Tareas
1 > Anota, sin repetir ninguno, los nombres de usuario que firman mensajes en el hilo sobre la predicción de Jandro a Justin Timberlake.
2 > Sigue el hilo sobre la predicción de Jandro a Justin Timberlake con lo que vendría justo después de su último mensaje.

# Magia General > Vídeos sobre magia >  Jandro le predice el fututo a Justin Timberlake

## eusonpablo



----------


## Sarbatxo

Je je, que casualidad... ¡desde hace una par de meses estoy presentando el t*****y asi!... y ni yo se lo habia visto a Jandro ni ¡seguro que el tampoco me lo ha visto a mi! :-)

----------


## Mat

Yo hago el típico de la predicción que en el dorso lleva en vez de números, nombres de mujer y a la gente le encanta (o al menos lo parece); pero creo que Jandro le da una vuelta más haciendo tres predicciones.
Creo que voy a intentar ir un poco más allá, siguiendo con mi presentación, claro. 
Me ha gustado bastante. Un saludo a todos.

----------


## Sarbatxo

Hombre, el juego no es de Jandro... es, al igual que el que tu dices de los nombres, un juego comercializado. Yo lo tengo desde hace unos años y siempre lo llevo encima, me parece un autentico bombazo.... Ultimamente me lo preparé con baraja tamaño salon o parlor y hace como digo unos meses, se me ocurrio hacer la presentación final con la foto, tal como la presenta aqui Jandro.

----------


## MagDani

si no me equivoco el video comercial del efecto lo hacen con foto, ahora no me acuerdo como se llama, luego lo miro.
Yo lo tengo pero no lo he hecho nunca

Enviado desde mi ViewPad7 usando Tapatalk

----------


## MagDani

Cataclism, creo, si es otro que alguien me corrija

Enviado desde mi ViewPad7 usando Tapatalk

----------


## Sarbatxo

Efectivamente el cataclism es con la foto... el que hace aqui Jandro es el Trilogy Streamline, version mejorada con baraja phoenyx.... igual igual que lo hago yo, je je. De hecho a mi se me ocurrio hacer el Trilogy con la foto porque me parece mejor efecto que el cataclism, y mucho mas directo con esta versión mejorada. Dire tambien que la versión mejorada, no es que la vendan como tal. cuando conoci las Phoenyx lo primero que se me ocurrio fue montarme un trilogy ;-)

Extracto de datos

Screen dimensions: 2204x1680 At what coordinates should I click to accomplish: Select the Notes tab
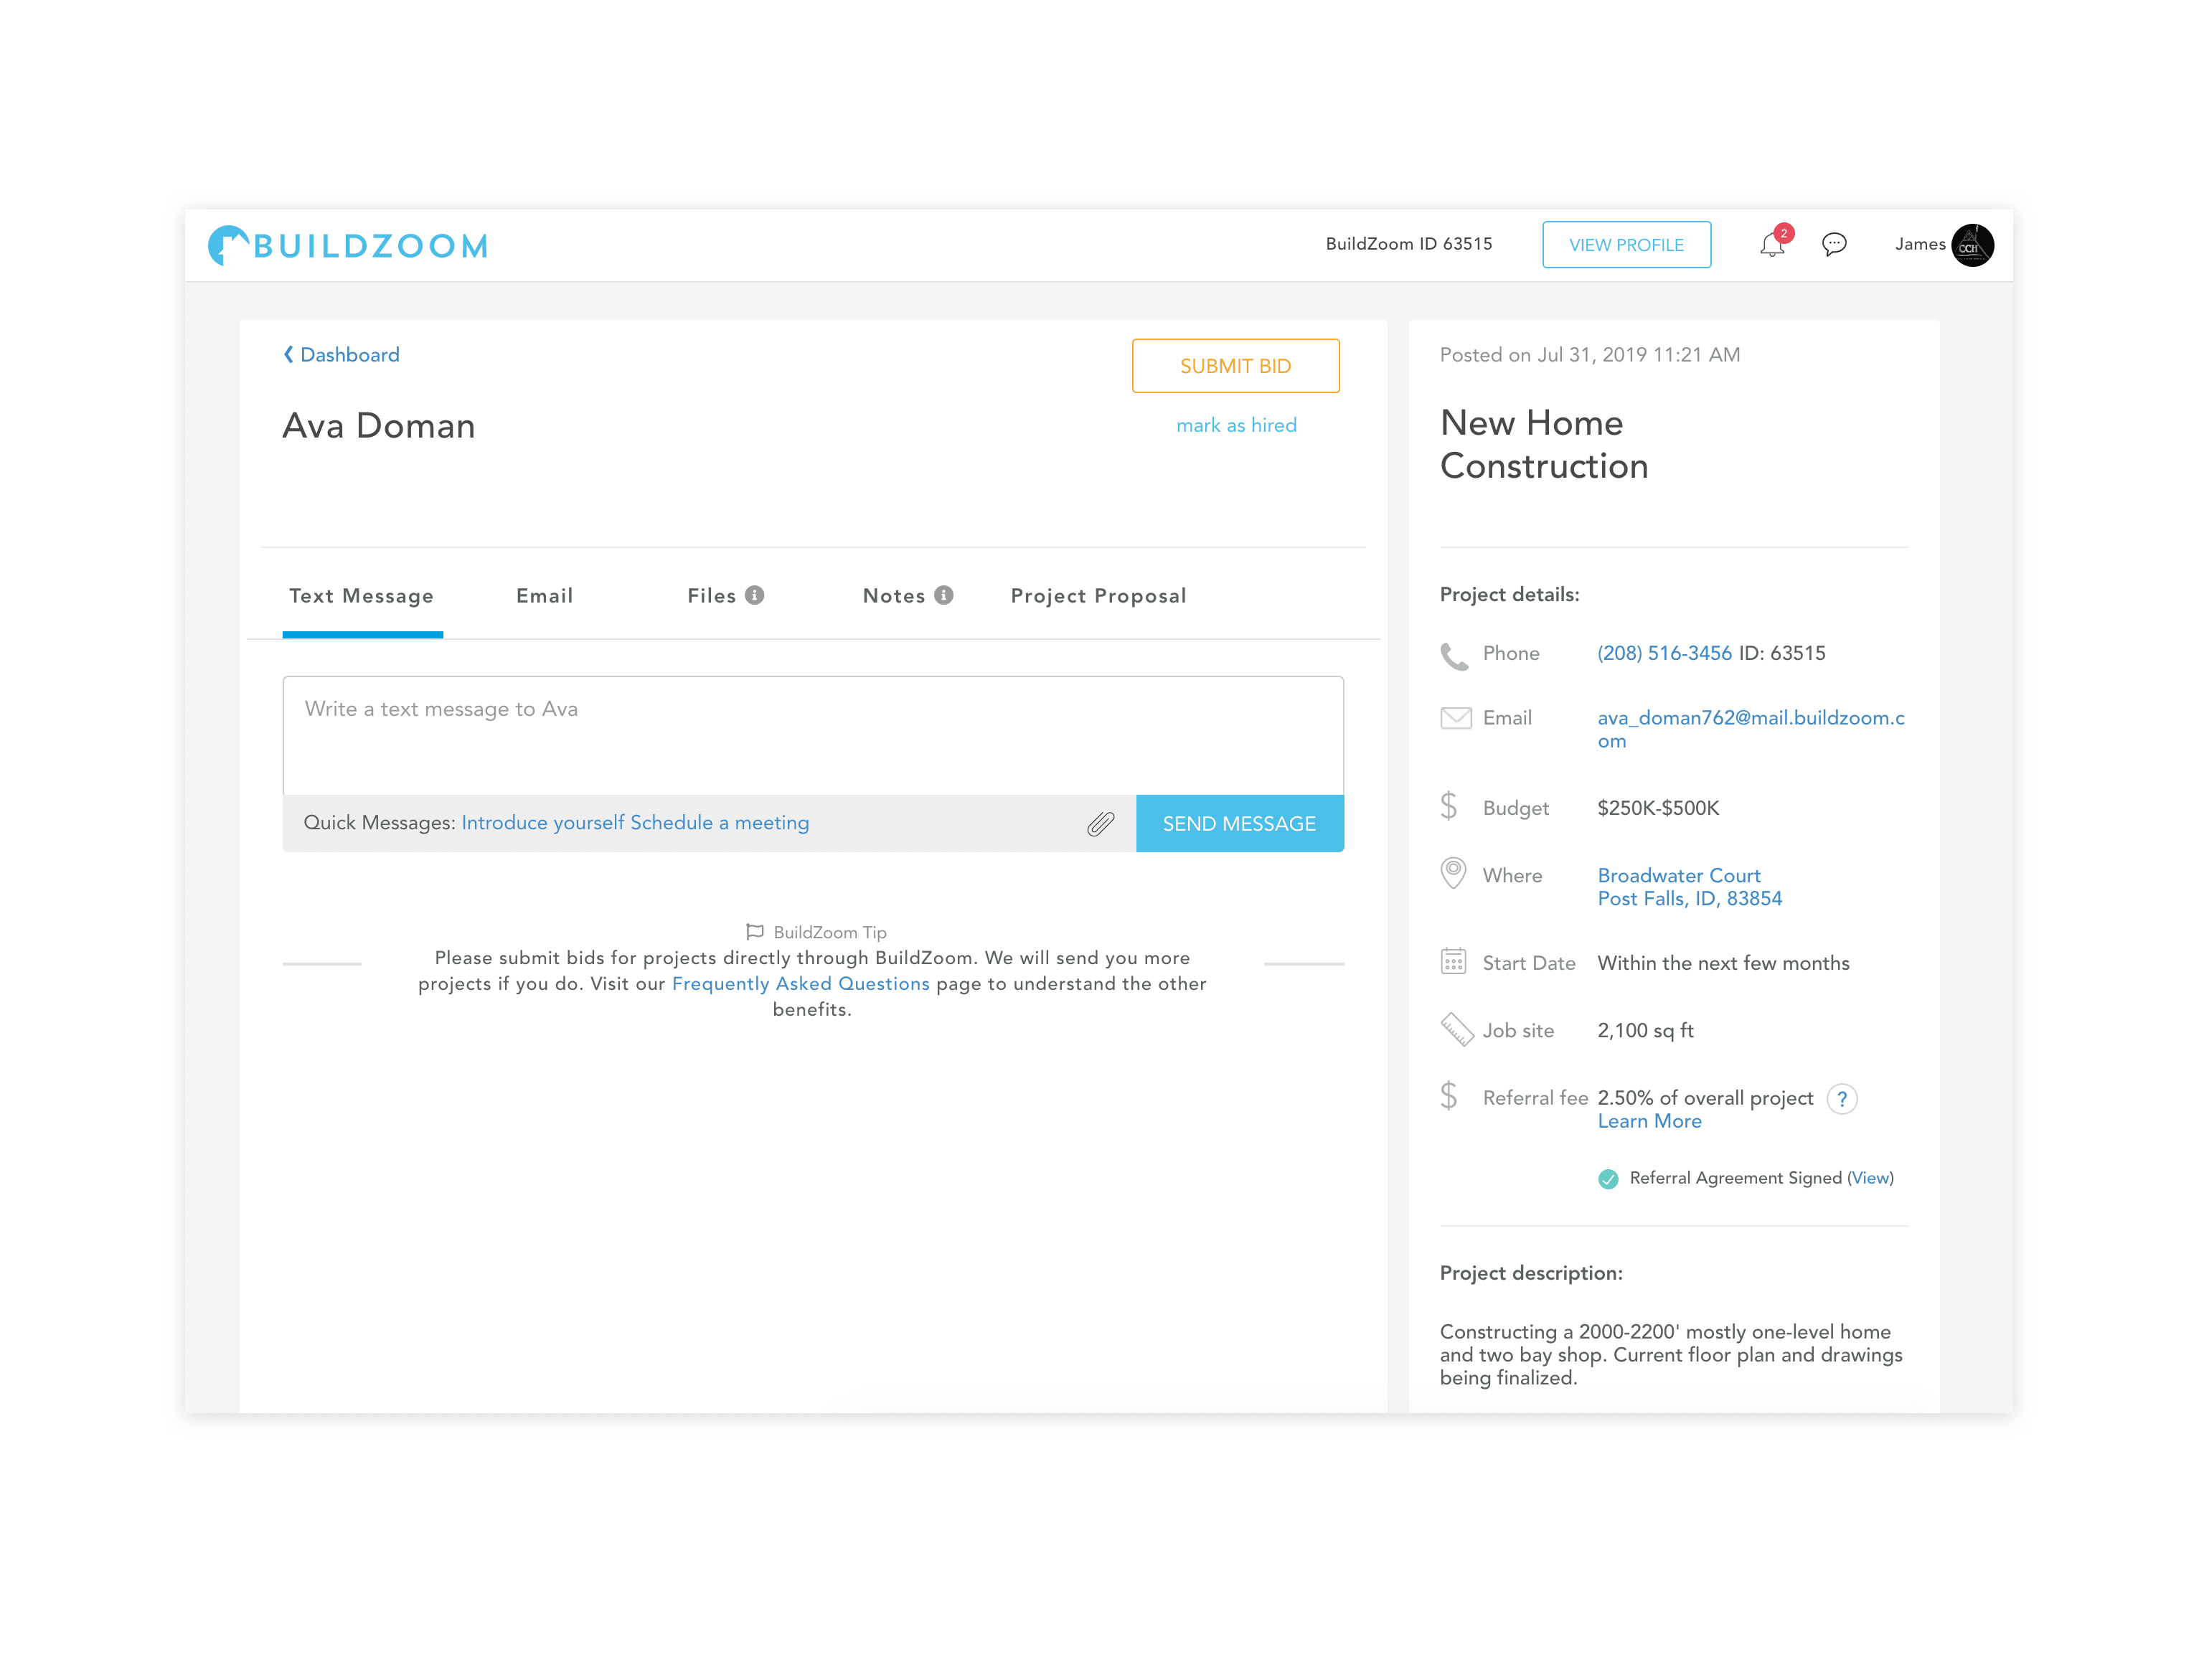click(x=893, y=595)
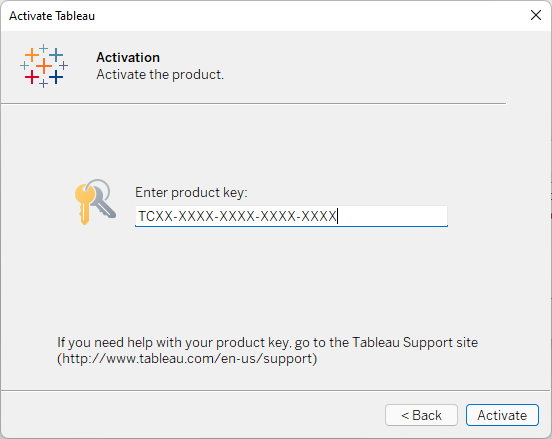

Respuestas
1 > eusonpablo, Sarbatxo, Mat, MagDani

2 >
----------


## MagDani

termino ahora de buscar mi cataclism y efetivamente no es lo mismo, se parece, pero No.

Este es mucho mejor, si señor.

Solo que cuando Justin ha ..dicho any card? pense que la iba a nombrar en lugar de tocar y creo... que se le habria estropeado  o al menos ensuciado el juego

Enviado desde mi VCiewPad7 usando Tapatalk

----------


## Weribongui

No se ensucia, es igual ( creo)

----------


## MagDani

Seguramente no estoy en lo cierto, porque yo tengo la idea del cataclism y la de "miedo me doy" de Pablo Segobriga, y posiblemente me haga una idea equivocada, de esta versión del trilogy que desconozco, aquí estamos en abierto y no puedo preguntar ni explicarme mejor

----------


## Mat

Hombre, no es fácil de explicar aquí (y menos en abierto) pero hasta donde yo se, del modo que lo hace Jandro no puede ser any card. No es un forzaje, forzaje, pero tampoco es any card... no se si me explico. Fijate Weribongui, en que no deja pasar muchas cartas cuando le dice que elija una ( de hecho, le urge que elija una de las que le enseña). No se si he hablado (o escrito) demasiado. Los numeros,por supuesto son totalmente libres (ahora... eso sí, uno par y el otro impar).

----------


## MagDani

A mi me dio esa misma sensación que a ti Mat, pero ahora se que puede hacerse con Any Card, con elección libre señalando la carta o nombradola.

----------


## Mat

Si que se puede, pero estoy seguro de que Jandro no lo hace así, ya que seguro que de hacerlo así le hubiese pedido que nombrase una carta (dando muchísima más sensación de libertad). Para hacerlo libre, libre se necesitan más ****** extra. Bueno... no se como explicarlo en "abierto".

----------


## MagDani

Ya, ya esta claro no te preocupes, de todos modos es un juegazo

----------


## SERX

Es libre la elección !!!

----------


## Mat

Vamos a ver. La elección puede ser libre (con mas ******) pero en el caso del vídeo creo que está claro que solo muestra un grupo de cartas de las que da a elegir una. Es decir da a elegir entre un grupo de cartas, creo que está muy claro. Ahora... de poder hacerse libre: se puede! Siento no poder ser mas explícito en abierto.

----------


## Mat

Además, creo que estareis de acuerdo en que si fuera libre del todo, lo más limpio sería decir: "nombra una carta" del mismo modo que pide que "nombren libremente un numero". Así le daría una limpieza absoluta al efecto.

----------


## Sarbatxo

Como he dicho es un juego que llevo haciendo, desde hace varios años... la carta es totalmente libre... se puede elegir una cualquiera de 52 cartas... bueno, de 50, je je
En cuanto al numero igualmente es libre... bueno uno par y otro impar para que al pensarlos no coincidan...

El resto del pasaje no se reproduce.